### Task
Write out the lines from the one containing "You are a GUI" through the end of the records, both ends included, keeping each character as given and leaving out the pictures.

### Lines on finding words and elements
○ ○ ○ ○ ○
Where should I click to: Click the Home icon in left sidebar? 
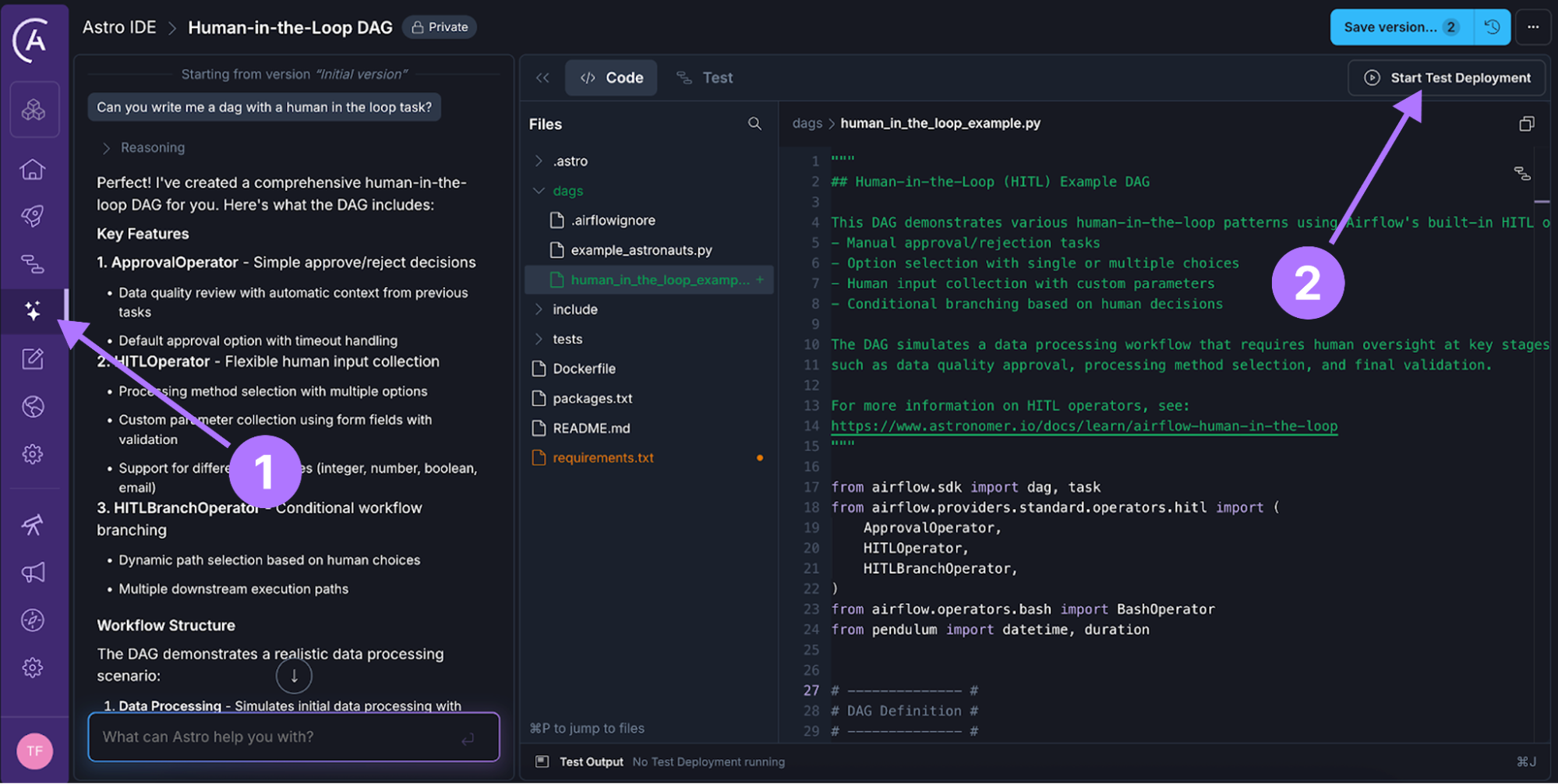coord(33,169)
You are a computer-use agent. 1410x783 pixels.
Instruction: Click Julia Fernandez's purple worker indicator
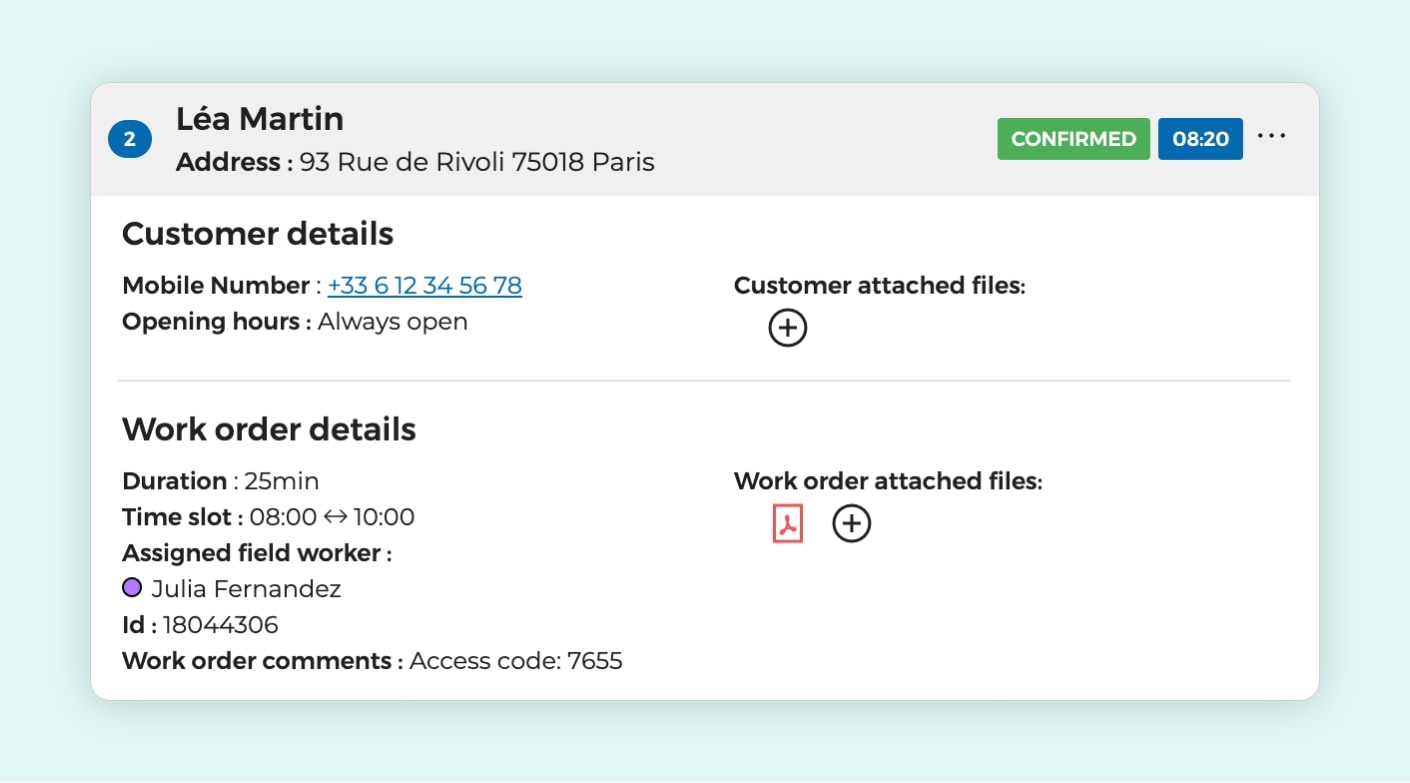coord(131,587)
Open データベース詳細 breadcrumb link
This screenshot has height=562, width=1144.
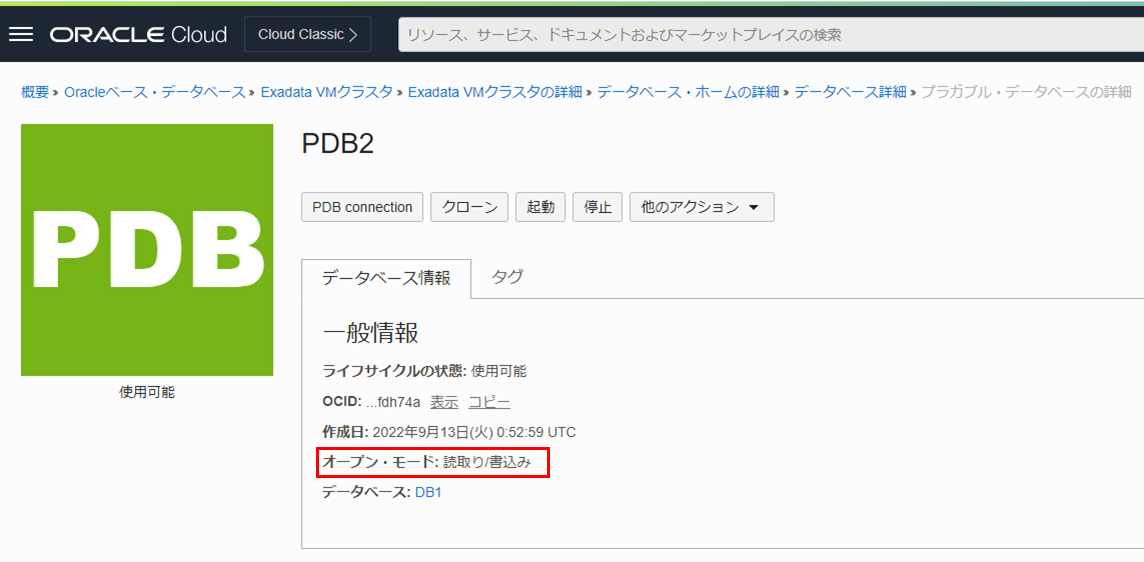click(850, 92)
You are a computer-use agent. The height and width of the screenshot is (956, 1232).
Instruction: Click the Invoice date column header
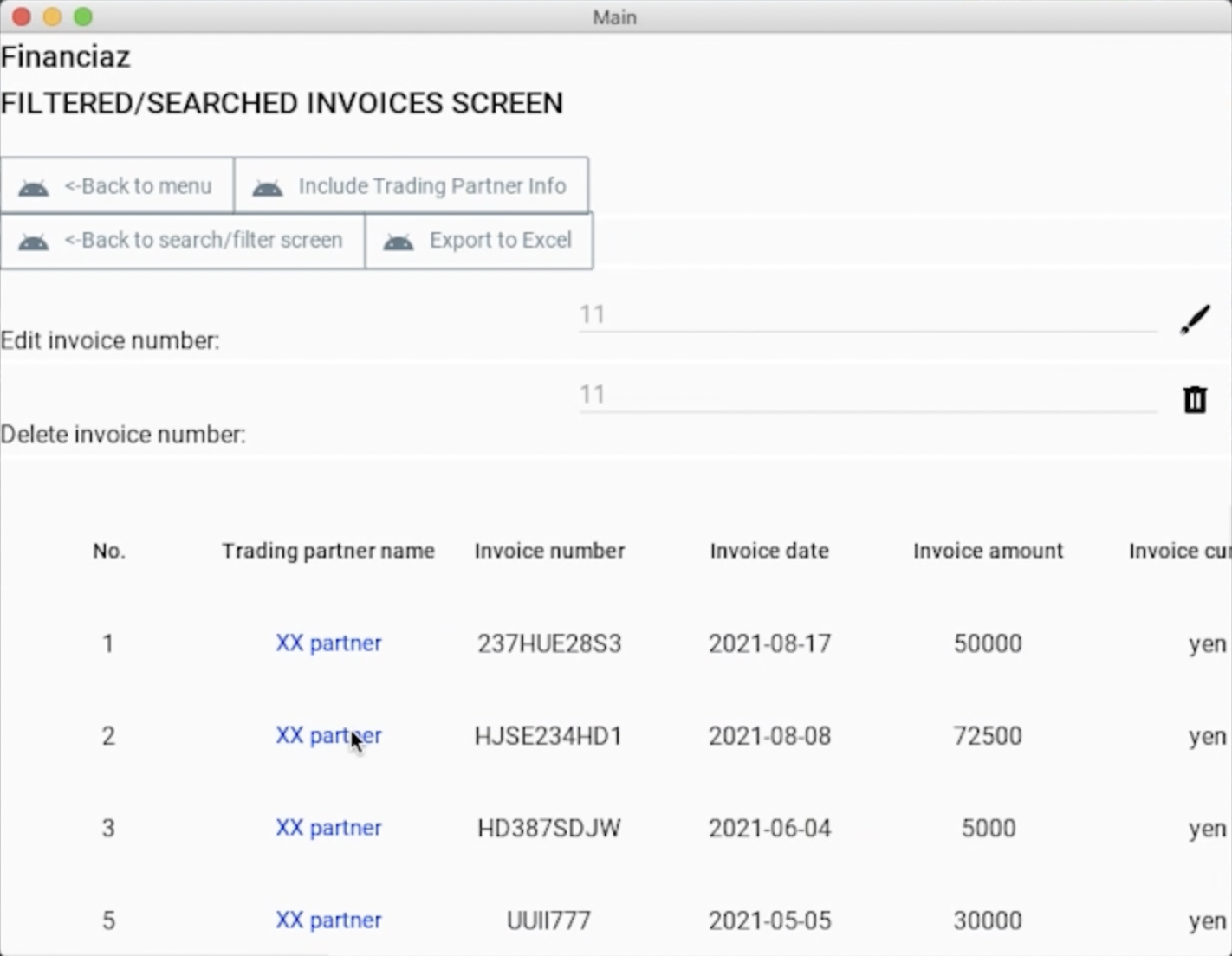769,551
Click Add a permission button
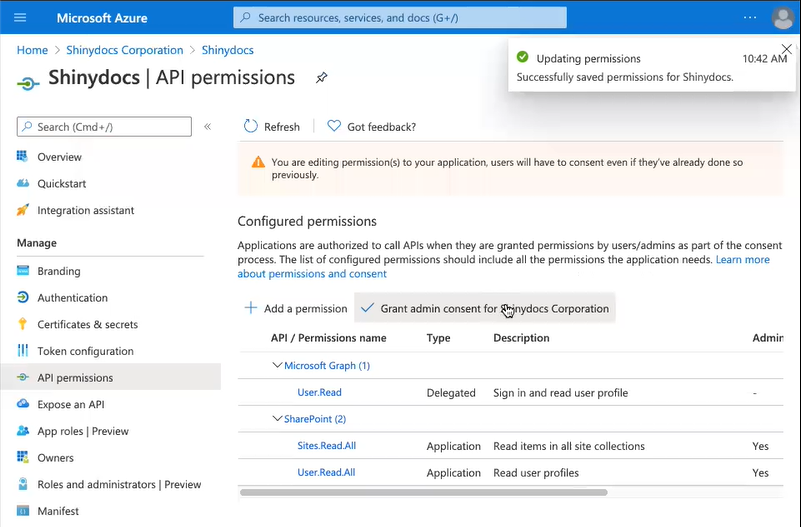The width and height of the screenshot is (801, 527). point(296,308)
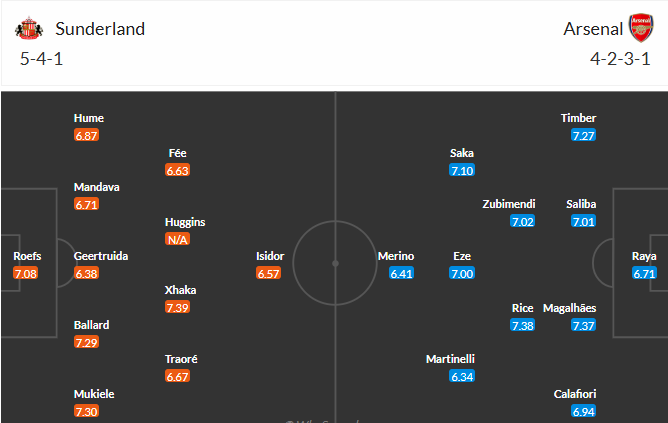Select Eze's player name

tap(462, 256)
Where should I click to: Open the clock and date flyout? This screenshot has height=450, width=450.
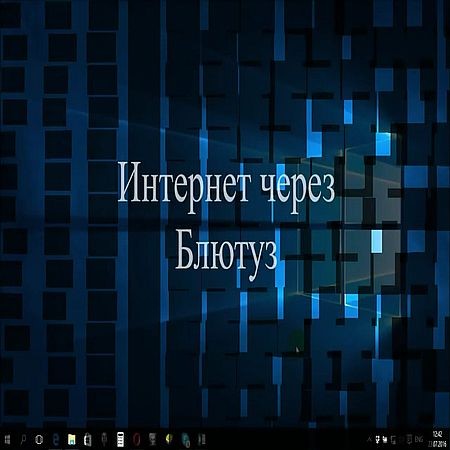[437, 440]
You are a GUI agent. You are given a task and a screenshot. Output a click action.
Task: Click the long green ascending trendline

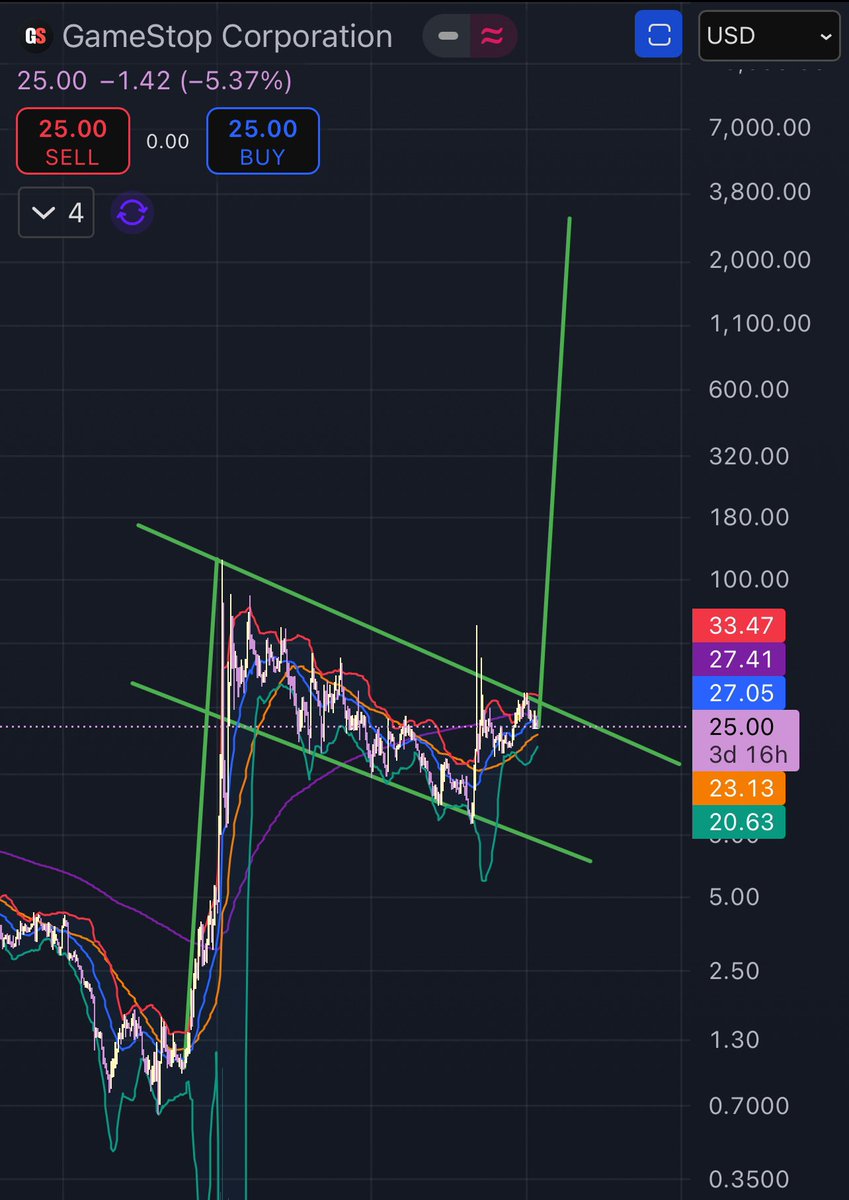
○ ○ ○ ○ ○
### Correct result
You are a GUI agent. You are given a task and a screenshot. Output a click action.
Task: Click the long green ascending trendline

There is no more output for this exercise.